We have made daily requests to the Department of Justice attorney for an accounting of the payments made.  To date, she has failed to provide the required accounting but has provided assurances that she will be providing the accounting soon.  Unfortunately, we cannot distribute the funds we have received until the Government provides us with the required accounting.  Given the underpayments, and the overpayments, without the accounting, we cannot match appropriate settlement amounts to specific plaintiffs.  

Accordingly, the monies will remain in the dedicated IOLTA account until we receive the accounting, at which time, we will begin to distribute the funds.  We will update our website with information regarding whose checks have been mailed as we begin the distribution process.  Under the Settlement Agreement, we have 21 days from the date that the Government pays us AND provides the necessary accounting, to distribute the funds.

Of course, the law firm is not paid  any fees until the Government has made all of the payments.

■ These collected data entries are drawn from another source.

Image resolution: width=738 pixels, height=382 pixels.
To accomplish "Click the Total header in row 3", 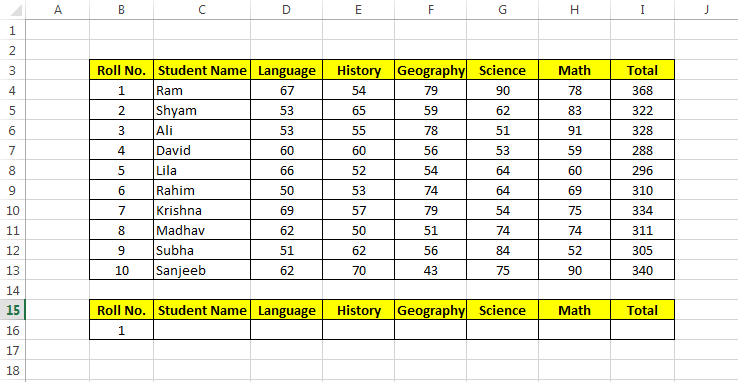I will tap(642, 70).
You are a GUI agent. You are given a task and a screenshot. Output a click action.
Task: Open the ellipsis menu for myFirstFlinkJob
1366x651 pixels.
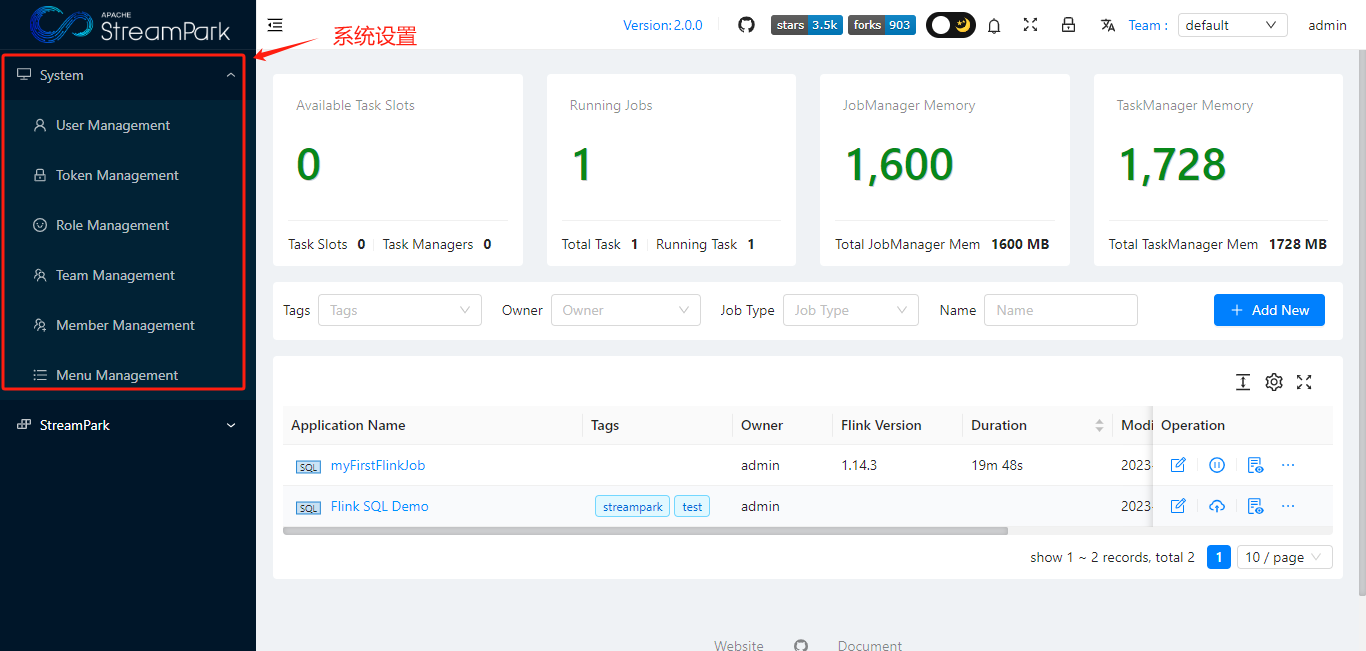coord(1288,465)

Calexico Station Union Vice President Lombardo Amaya Passed Away on April 26, 2022

Local 2554 was saddened by the news that long-time Local 2554 Union President and current Vice President of Calexico Station, Lombardo Amaya, had passed away due to complications with a recent heart surgery on Tuesday morning, April 26, 2022. Lombardo was not only a Border Patrol Agent at Calexico Station, but spent many years representing the Local 2554 membership with a multitude of issues. Lombardo will always be remembered as a strong voice and advocate for the membership of El Centro Border Patrol Sector, but also as a close friend to the many people that knew him.

This Local, for one, will never forget the many lessons that Lombardo taught us in all his years of service. Lombardo was very knowledgeable with all things Union-related and he used that knowledge to help so may people.

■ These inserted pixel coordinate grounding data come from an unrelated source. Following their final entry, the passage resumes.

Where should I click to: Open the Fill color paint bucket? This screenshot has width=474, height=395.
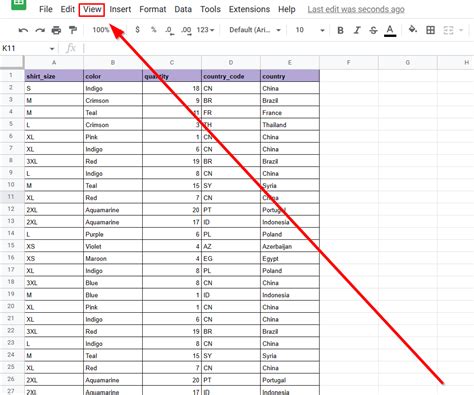[413, 30]
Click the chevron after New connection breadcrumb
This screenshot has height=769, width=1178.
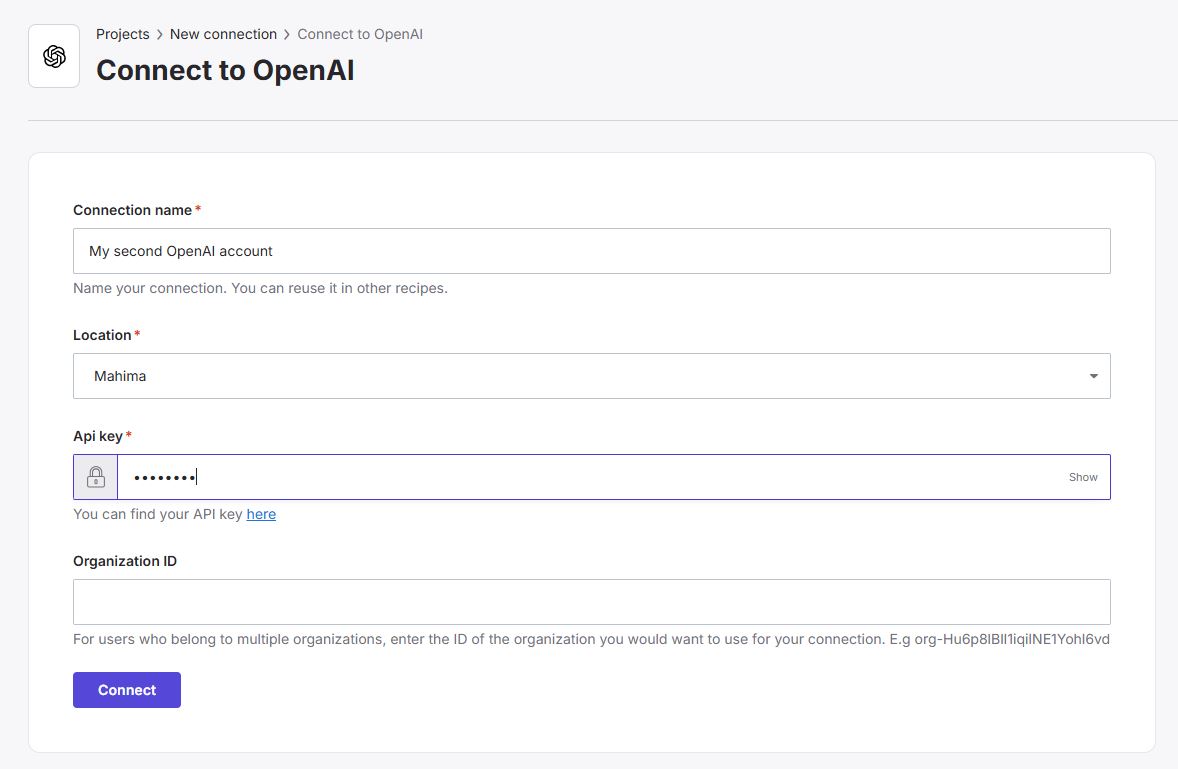(x=287, y=35)
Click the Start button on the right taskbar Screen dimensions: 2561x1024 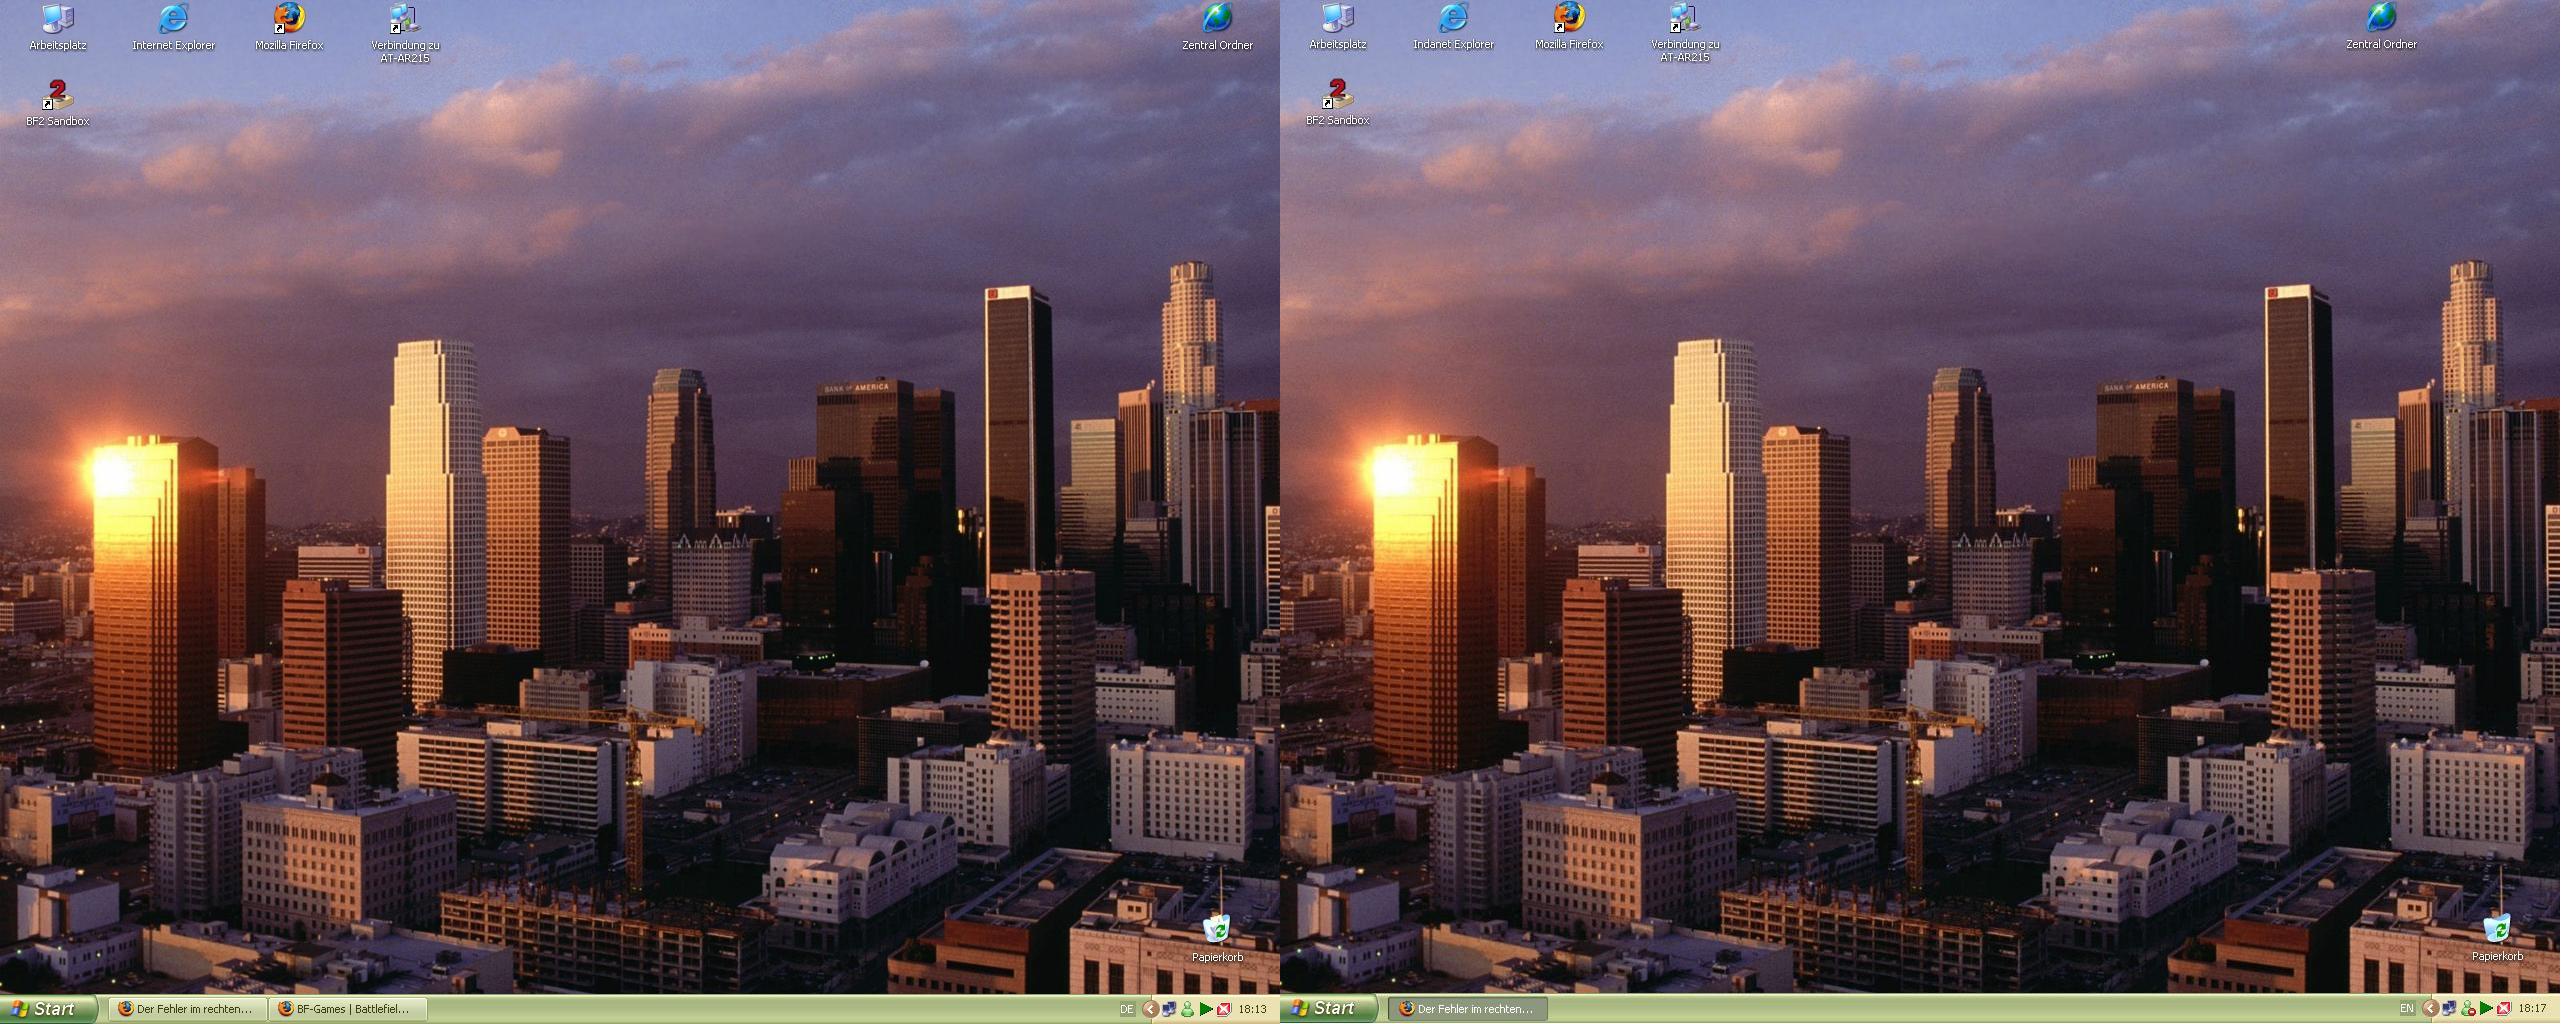pyautogui.click(x=1328, y=1009)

We would like to express our sincere condolences to the family of Lombardo and the many people that will be affected by such a tragic loss.

BORDER PATROL AGENT FLSA OVERTIME LAWSUIT "AGUIRRE"

STATUS (February 3, 2022): Excellent News! Yesterday, the United States authorized approval of the settlement agreement and the parties signed the agreement.  In the parties’ Joint Status Report filed with the Court yesterday, the parties notified the Court that the agreement had been fully executed and explained that:

The United States will disburse funds in accordance with the agreement.  Distribution is expected to take some time and will be made in batches until the funds for each of the 5,722 plaintiffs has been disbursed to plaintiffs’ counsel, following any administrative offsets for debts owed to the United States.  Once disbursements are complete, the parties will stipulate to the dismissal of this action with prejudice. (Joint Status Report, Dkt. 87). 

 

The next status report is due on May 2, 2022.  We are hopeful that all payments will be made prior to that date and that we will be able to dismiss the case. 

 

Once we receive our first batch of payments, we will distribute those checks and continue to distribute each batch as they come in until all 5,722 plaintiffs have been paid.  Please note, that it can take the Judgment Fund 30 – 60 days to process the first batch of payments once it receives notice of the settlement from the United States.  We will post a distribution log on our website so you can check whether your check has been mailed. In Abad, the Government took approximately three months to make all payments.

 

To ensure that you receive your damages monies, it is extremely important if you have moved since you signed up for the case that you let us know (if you have not already done so).

Your settlement award will be reduced by our contingency attorney fee to which you agreed when you signed up for the case of 25% of your gross settlement amount. However, we were able to negotiate with the Government to recover $109,412.15 in hourly attorneys’ fees, and this reduces the contingent fee paid by each plaintiff to a slightly lesser percentage of 24.79%.